Le misure contenute in questa Riforma del Mercato del Lavoro infatti estendono l’uso dei cosiddetti voucher a tutto il lavoro stagionale agricolo e gli articoli contenuti nella riforma specialmente gli art 24/28 (mini-Aspi) riducono drasticamente le indennità di disoccupazione con requisiti ridotti e i contributi figurativi validi ai fini pensionistici.
Con l’utilizzo dei “voucher” il lavoro stagionale in Agricoltura viene considerato come meramente occasionale, in definitiva circa il 90% dei lavoratori del settore potranno in futuro essere pagati con un buono da incassare alla Posta, e da un giorno all’altro si ritroveranno senza un contratto di lavoro e di un salario di qualifica, perdendo tutte le tutele che avevano precedentemente come la maternità e la disoccupazione.

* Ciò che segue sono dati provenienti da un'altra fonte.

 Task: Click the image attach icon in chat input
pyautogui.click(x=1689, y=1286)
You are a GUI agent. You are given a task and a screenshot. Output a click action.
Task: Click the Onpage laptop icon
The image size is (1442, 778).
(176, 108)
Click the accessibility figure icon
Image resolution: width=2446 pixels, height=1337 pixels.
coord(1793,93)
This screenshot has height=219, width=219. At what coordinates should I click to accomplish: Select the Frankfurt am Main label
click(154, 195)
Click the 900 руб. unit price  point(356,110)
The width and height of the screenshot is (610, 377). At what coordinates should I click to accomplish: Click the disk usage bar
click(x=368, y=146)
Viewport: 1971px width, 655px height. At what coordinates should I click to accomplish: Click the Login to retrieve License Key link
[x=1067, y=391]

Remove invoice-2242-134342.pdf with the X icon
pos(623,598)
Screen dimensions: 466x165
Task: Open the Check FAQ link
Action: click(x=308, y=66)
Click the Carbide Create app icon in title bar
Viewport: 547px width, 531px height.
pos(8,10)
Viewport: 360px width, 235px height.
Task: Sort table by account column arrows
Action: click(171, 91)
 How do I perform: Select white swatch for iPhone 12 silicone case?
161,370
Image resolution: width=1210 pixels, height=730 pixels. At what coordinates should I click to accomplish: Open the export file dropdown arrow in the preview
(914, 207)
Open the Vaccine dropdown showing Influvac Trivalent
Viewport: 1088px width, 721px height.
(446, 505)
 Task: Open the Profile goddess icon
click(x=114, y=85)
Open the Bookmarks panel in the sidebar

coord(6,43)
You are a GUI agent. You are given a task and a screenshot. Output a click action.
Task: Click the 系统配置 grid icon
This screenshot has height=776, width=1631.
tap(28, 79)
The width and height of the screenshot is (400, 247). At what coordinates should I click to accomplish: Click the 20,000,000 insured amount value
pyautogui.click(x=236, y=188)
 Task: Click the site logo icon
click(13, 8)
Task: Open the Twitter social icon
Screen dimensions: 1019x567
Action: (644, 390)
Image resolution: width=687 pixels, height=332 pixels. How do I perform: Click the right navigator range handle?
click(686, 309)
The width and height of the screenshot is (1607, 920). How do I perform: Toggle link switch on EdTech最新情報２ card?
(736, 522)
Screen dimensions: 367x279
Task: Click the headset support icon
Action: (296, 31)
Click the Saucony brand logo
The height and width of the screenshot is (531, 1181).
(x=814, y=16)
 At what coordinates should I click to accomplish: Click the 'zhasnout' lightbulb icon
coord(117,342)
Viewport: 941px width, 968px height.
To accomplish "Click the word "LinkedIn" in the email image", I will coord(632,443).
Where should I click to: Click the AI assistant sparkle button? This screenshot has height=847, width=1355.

In un solo colpo si cancellano le conquiste sindacali negli ultimi 50 anni.
La Flai Cgil, la Fai Cisl, la Uila Uil di Viterbo ritengono che le misure in discussione in Parlamento siano profondamente sbagliate e ingiuste, perché colpiscono le fasce più deboli e meno tutelate del lavoro, e si dichiarano molto preoccupati per il futuro dei lavoratori agricoli nella Provincia di Viterbo, visto che ancora oggi e nonostante la crisi il comparto agricolo rimane il settore primario nel Viterbese.
Ecco perché chiediamo anche noi unitamente alle Segreterie Nazionali di Flai, Fai, e Uila che il Parlamento cambi queste misure.
Lo Sciopero sarà di 8 ore con manifestazione a Roma in Piazza SS Apostoli alle ore 10,00.